La vasca monumentale è stata recentemente sottoposta a un intervento di restyling costato oltre 14 milioni di dollari, voluto personalmente dal presidente Donald Trump. Il progetto si è rivelato problematico fin da subito. Gran parte dei fondi sono stati assegnati attraverso contratti senza gara d’appalto, una pratica che ha sollevato perplessità.
I lavori, completati all’inizio di giugno, prevedevano l’applicazione di un sigillante blu “colore della bandiera americana” sul fondo della vasca. Tuttavia, a pochi giorni dalla riapertura, sono emersi gravi difetti: l’acqua è diventata verde brillante a causa di una massiccia proliferazione di alghe, costringendo gli addetti alla manutenzione a versare grandi quantità di perossido di idrogeno nel bacino. Successivamente, grossi frammenti di vernice blu hanno iniziato a staccarsi dal fondo, galleggiando in superficie e compromettendo visibilmente l’aspetto della piscina.

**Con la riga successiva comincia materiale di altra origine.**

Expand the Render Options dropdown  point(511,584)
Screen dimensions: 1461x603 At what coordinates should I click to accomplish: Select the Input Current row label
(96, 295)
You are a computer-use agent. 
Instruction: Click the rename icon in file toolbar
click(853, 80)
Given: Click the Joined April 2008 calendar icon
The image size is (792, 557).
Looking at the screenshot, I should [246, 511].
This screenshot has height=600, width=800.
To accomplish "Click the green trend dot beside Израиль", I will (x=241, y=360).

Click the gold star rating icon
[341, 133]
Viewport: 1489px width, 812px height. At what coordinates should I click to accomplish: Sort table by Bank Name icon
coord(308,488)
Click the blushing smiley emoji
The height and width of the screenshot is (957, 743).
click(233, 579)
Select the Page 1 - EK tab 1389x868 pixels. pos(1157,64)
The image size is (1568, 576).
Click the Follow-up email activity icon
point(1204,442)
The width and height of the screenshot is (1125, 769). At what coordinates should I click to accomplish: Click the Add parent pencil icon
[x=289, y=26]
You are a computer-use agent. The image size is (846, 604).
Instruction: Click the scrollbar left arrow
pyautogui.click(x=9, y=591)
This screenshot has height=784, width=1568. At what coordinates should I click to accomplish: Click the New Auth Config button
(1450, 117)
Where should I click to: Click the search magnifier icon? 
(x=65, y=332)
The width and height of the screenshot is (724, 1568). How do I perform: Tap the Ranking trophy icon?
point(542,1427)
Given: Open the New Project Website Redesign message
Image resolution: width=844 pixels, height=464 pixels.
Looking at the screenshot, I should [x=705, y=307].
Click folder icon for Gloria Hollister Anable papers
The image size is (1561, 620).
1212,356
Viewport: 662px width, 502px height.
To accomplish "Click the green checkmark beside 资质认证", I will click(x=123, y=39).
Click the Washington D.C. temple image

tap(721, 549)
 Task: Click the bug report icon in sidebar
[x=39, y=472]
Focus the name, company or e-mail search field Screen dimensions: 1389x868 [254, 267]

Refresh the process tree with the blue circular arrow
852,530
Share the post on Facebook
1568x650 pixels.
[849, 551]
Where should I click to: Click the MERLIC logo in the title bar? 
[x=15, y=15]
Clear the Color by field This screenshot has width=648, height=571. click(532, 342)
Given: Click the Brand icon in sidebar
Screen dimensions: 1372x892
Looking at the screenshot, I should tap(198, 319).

Hearn, residente nel Maryland, si è recato alla Reflecting Pool venerdì scorso dopo aver completato un giro in bicicletta di 52 miglia. Come ha raccontato al Washington Post, ha notato un lembo di rivestimento parzialmente staccato dal fondo della vasca e, mosso dalla curiosità di “cittadino preoccupato”, ha allungato la mano per toccarlo. Pochi minuti dopo, agenti della Park Police lo hanno arrestato con l’accusa di distruzione di proprietà governativa, un reato punibile con anni di carcere quando riguarda monumenti nazionali.
L’olimpionico ha descritto l’esperienza come “spaventosa”. È stato trattenuto in una cella per cinque ore e sostiene di non aver mai ricevuto la lettura dei diritti durante l’arresto. La risposta dell’amministrazione Trump non si è fatta attendere. Nel weekend, il presidente 80enne ha pubblicato una serie di messaggi su Truth Social attribuendo i problemi della piscina ad atti di vandalismo deliberato.